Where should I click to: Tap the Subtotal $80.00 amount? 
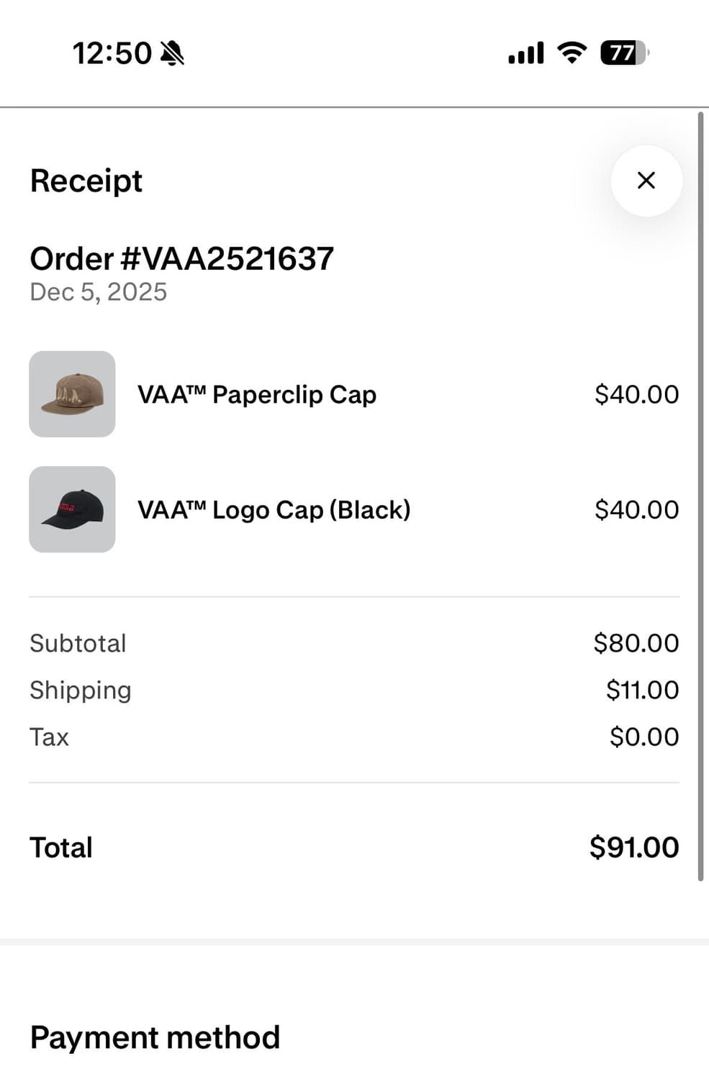[x=636, y=643]
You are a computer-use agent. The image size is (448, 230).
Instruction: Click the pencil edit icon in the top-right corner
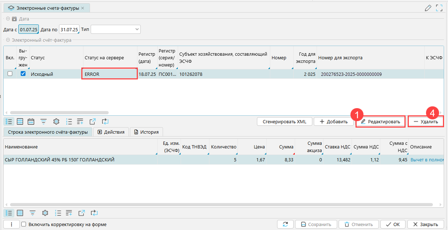(428, 8)
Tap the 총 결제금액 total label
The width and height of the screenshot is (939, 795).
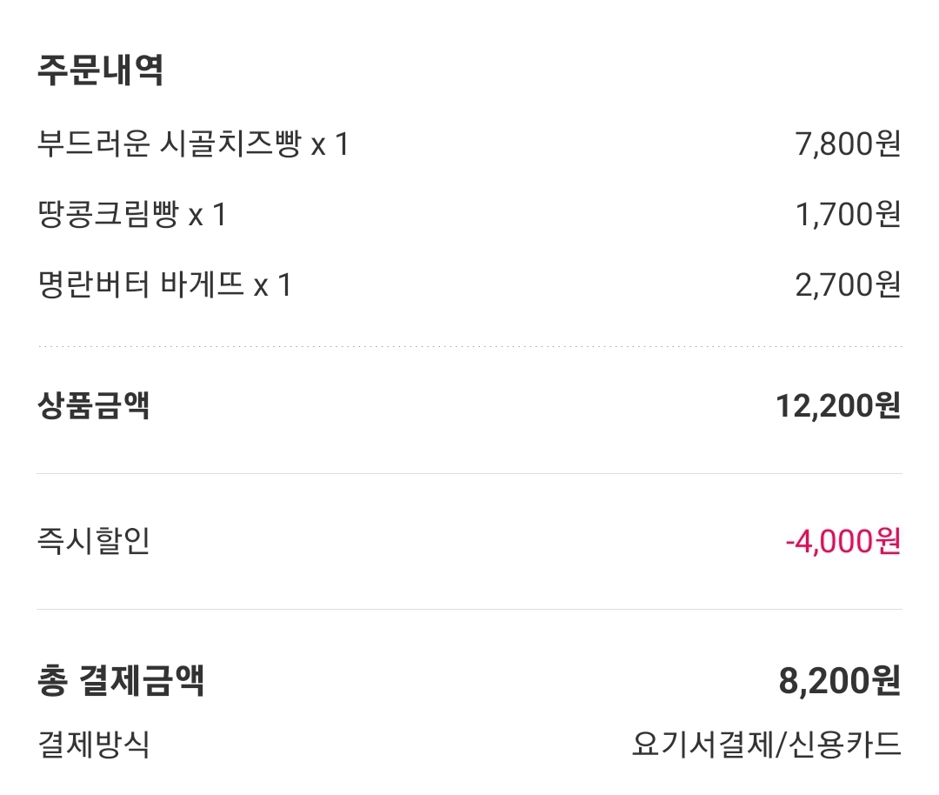(121, 680)
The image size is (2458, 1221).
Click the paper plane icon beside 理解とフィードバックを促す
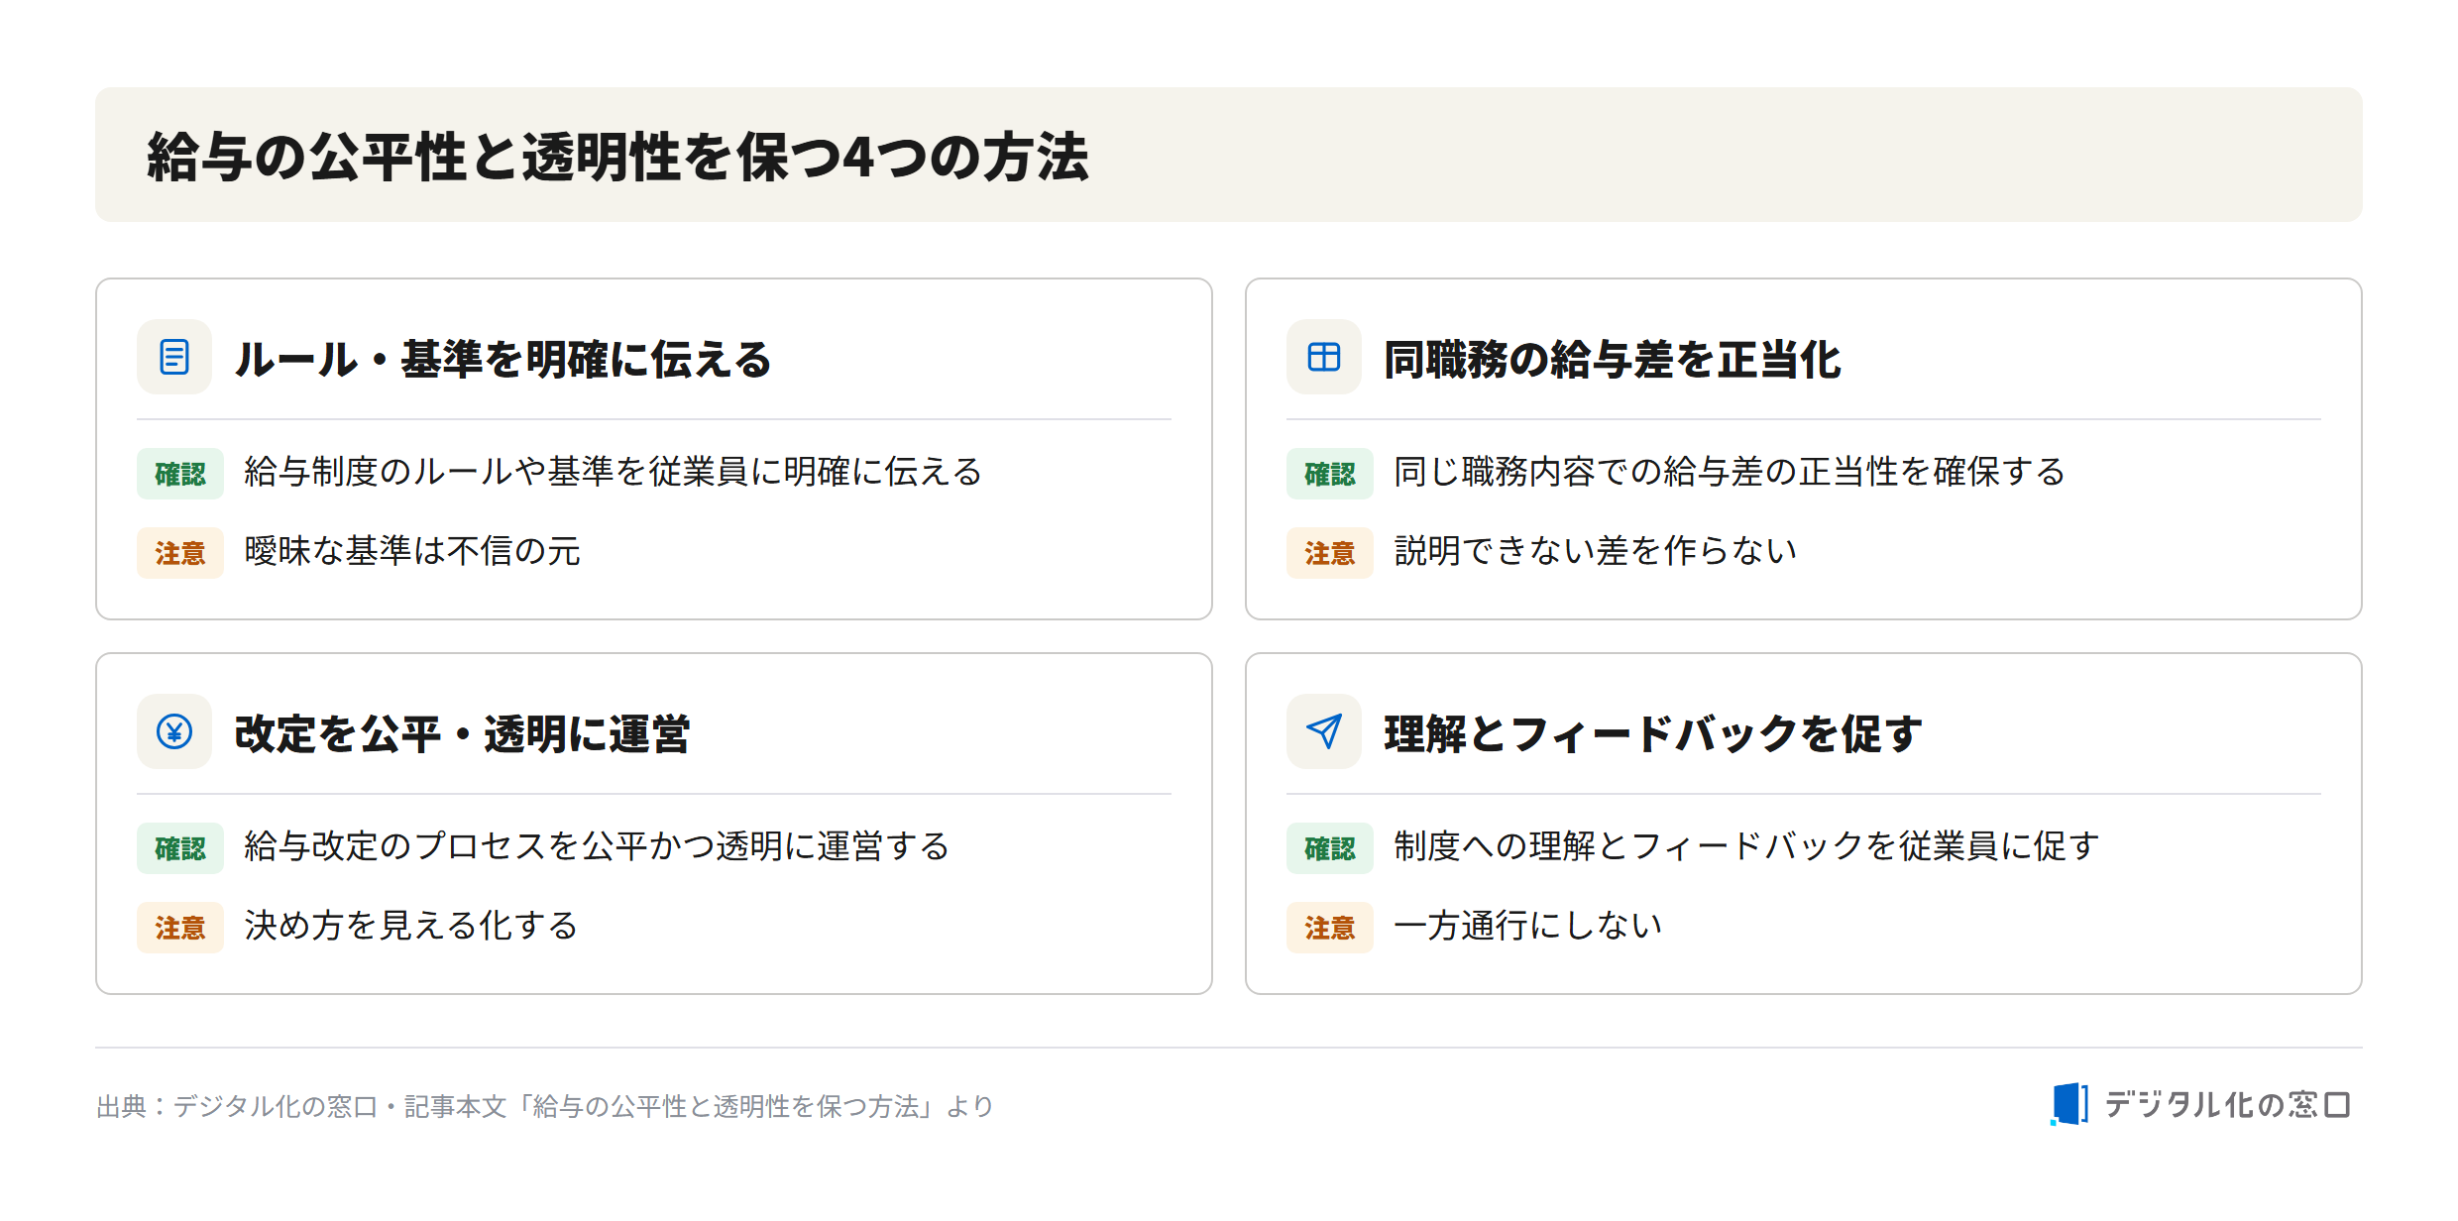[x=1324, y=731]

__Exercise brief__: Copy every line of the records above that contains "image".

__Expected output__:
You are a computer-use agent. The image size is (448, 230).
The image size is (2458, 1221).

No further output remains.